Item-finding records
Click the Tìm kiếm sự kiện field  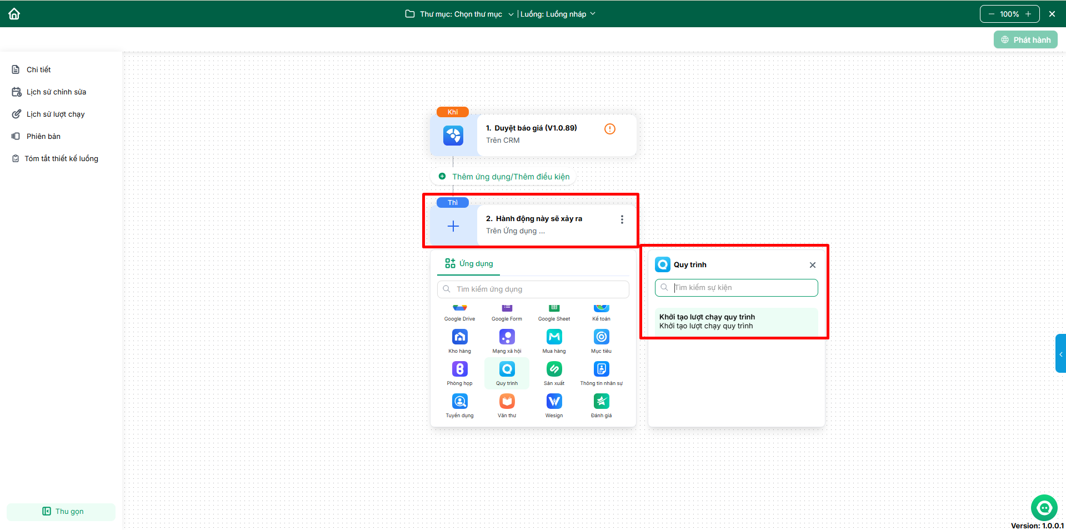736,287
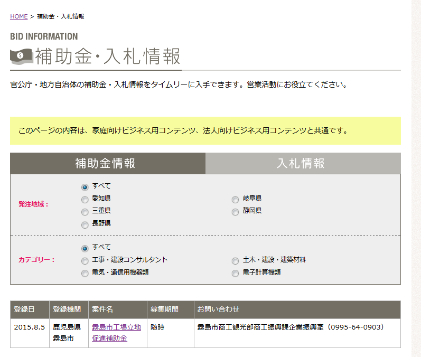The width and height of the screenshot is (421, 357).
Task: Select the 岐阜県 region radio button
Action: click(x=235, y=200)
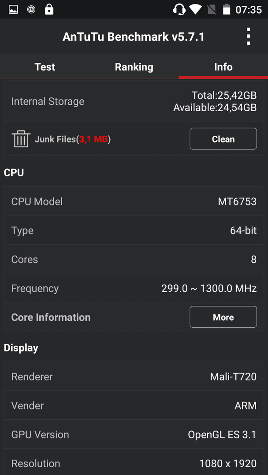Switch to the Test tab
Screen dimensions: 268x475
pyautogui.click(x=45, y=67)
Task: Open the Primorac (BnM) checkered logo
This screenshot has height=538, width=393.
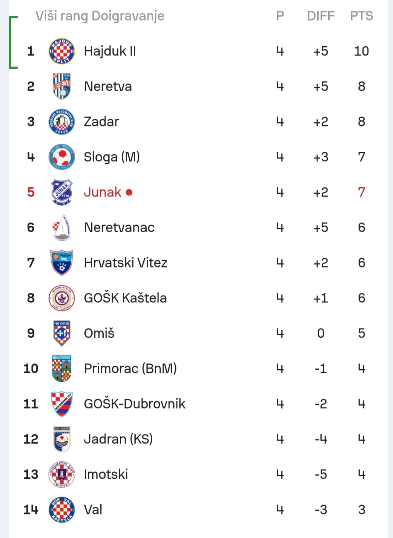Action: click(62, 369)
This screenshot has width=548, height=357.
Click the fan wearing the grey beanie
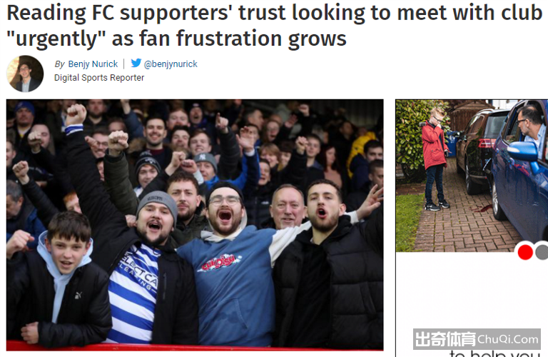point(156,218)
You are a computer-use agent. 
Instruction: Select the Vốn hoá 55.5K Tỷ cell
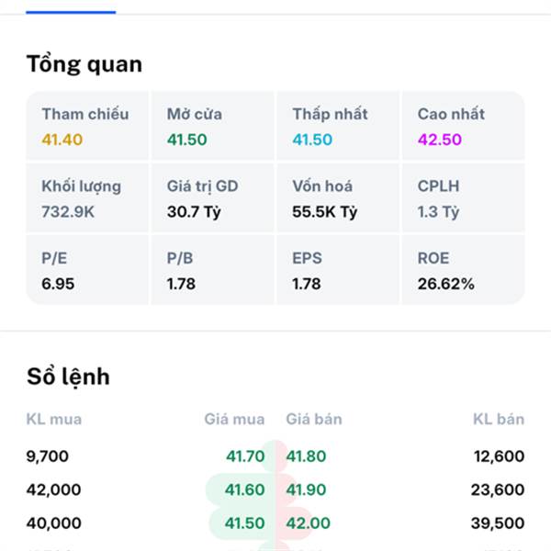coord(338,197)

* EXERCISE OBJECTIVE *
Please write out the lines again, starting at the one containing "Task: Open the Primorac (BnM) checkered logo" and continuing through the last line, but switch "screenshot" to "image" and keep everything else the same. Leave the pictures out of your answer.

* TASK ANSWER *
Task: Open the Primorac (BnM) checkered logo
This image has height=538, width=393.
Action: click(62, 369)
This image has width=548, height=357.
Click the fan wearing the grey beanie
point(156,218)
You are a computer-use agent. 
Instruction: Select the Vốn hoá 55.5K Tỷ cell
coord(338,197)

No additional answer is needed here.